1. A particle moves along the x-axis in such a way that it's position in time t for t is greater or equal to 0 is given by x= 1/3t^3 - 3t^2 +8t

A. Find the position of the particle at time t = 3.
B. Show that at time t = 0, the particle is moving to the right.
C. Find all values of t for which the particle is moving to the left.
D. What is the total distance the particle travels from t = 0 to t = 4?

(A) just plug in t=3

(B) v(t) = -(9t^2-6t+8)/(3t^3 - 3t^2 +8t)^2 so t(0) < 0
(C) the denominator is never negative, so where is the numerator negative?
hint: the discriminant is never zero
(D) s = ∫[0,4] √(1+(x')^2) dt
= ∫[0,4] √(1+1/(9t^2-6t+8)^2) dt = 4.01
though actually, since x(0) = ∞, I'd say the distance traveled must also be infinite.

To answer these questions, we need to analyze the position function and understand its properties. The given position function is x = (1/3)t^3 - 3t^2 + 8t.

A. To find the position of the particle at time t = 3, substitute t = 3 into the position function:
x = (1/3)(3^3) - 3(3^2) + 8(3)
x = (1/3)(27) - 3(9) + 24
x = 9 - 27 + 24
x = 6
Therefore, the position of the particle at time t = 3 is x = 6.

B. To determine if the particle is moving to the right or left at time t = 0, we need to find the particle's velocity at that specific time. Velocity is given by the derivative of the position function with respect to time, which is dx/dt.

Let's differentiate the position function:
dx/dt = d/dt((1/3)t^3 - 3t^2 + 8t)
= (1/3)(3t^2) - 3(2t) + 8
= t^2 - 6t + 8

Replace t = 0:
dx/dt at t = 0 = (0)^2 - 6(0) + 8
= 0 + 0 + 8
= 8

Since the velocity at t = 0 is positive (8), the particle is moving to the right.

C. To find the values of t for which the particle is moving to the left, we need to determine when the velocity (dx/dt) is negative.

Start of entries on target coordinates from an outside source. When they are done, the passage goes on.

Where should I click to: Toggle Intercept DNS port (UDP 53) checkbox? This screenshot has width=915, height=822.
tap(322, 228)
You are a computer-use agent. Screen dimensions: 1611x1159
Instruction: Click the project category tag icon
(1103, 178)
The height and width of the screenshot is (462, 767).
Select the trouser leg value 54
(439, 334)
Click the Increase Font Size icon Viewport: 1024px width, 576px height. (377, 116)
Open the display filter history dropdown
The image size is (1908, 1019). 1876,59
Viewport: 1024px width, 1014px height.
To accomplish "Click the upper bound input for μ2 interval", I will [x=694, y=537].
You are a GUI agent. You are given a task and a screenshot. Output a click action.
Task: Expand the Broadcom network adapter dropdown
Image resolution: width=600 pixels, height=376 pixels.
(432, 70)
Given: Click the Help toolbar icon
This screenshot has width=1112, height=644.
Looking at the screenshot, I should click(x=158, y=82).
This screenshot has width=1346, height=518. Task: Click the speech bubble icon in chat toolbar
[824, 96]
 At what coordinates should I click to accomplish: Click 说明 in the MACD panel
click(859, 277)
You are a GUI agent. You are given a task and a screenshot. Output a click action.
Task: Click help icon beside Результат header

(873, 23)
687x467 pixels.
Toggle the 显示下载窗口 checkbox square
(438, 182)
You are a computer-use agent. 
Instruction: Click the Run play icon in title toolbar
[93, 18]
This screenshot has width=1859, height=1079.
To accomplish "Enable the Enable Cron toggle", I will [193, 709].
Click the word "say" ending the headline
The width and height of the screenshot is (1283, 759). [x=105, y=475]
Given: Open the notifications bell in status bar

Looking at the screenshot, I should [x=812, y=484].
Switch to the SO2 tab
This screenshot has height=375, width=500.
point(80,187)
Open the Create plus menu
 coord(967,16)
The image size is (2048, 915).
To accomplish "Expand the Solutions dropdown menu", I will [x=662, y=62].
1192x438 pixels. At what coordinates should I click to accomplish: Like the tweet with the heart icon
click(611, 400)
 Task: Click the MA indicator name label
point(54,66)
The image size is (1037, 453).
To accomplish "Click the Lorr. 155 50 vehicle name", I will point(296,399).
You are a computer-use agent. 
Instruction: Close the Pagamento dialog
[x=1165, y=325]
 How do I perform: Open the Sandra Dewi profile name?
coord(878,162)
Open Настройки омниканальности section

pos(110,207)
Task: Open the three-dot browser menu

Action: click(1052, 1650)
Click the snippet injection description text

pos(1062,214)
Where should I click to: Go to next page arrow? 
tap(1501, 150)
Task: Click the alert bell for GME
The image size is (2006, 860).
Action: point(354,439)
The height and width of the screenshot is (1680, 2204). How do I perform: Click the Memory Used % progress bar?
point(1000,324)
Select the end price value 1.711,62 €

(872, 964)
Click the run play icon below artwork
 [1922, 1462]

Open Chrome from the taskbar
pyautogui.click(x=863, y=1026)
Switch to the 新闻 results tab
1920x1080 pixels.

Set the velocity function equal to zero and solve for t:

t^2 - 6t + 8 = 0

To solve this quadratic equation, we can factor it:
(t - 2)(t - 4) = 0

Setting each factor equal to zero gives us:
t - 2 = 0 or t - 4 = 0

Solving for t, we get:
t = 2 or t = 4

So, when t is between 2 and 4 (exclusive), the particle is moving to the left.

D. To find the total distance the particle travels from t = 0 to t = 4, we need to calculate the sum of the absolute values of the displacements. Displacement is the difference between initial position and final position. Recall that distance cannot be negative.

At t = 0, the initial position is x = (1/3)(0)^3 - 3(0)^2 + 8(0) = 0.
At t = 4, the final position is x = (1/3)(4)^3 - 3(4)^2 + 8(4) = -4.

To find the total distance traveled, we take the absolute value of the displacement:
|Displacement| = |-4 - 0| = 4

Therefore, the total distance the particle travels from t = 0 to t = 4 is 4 units.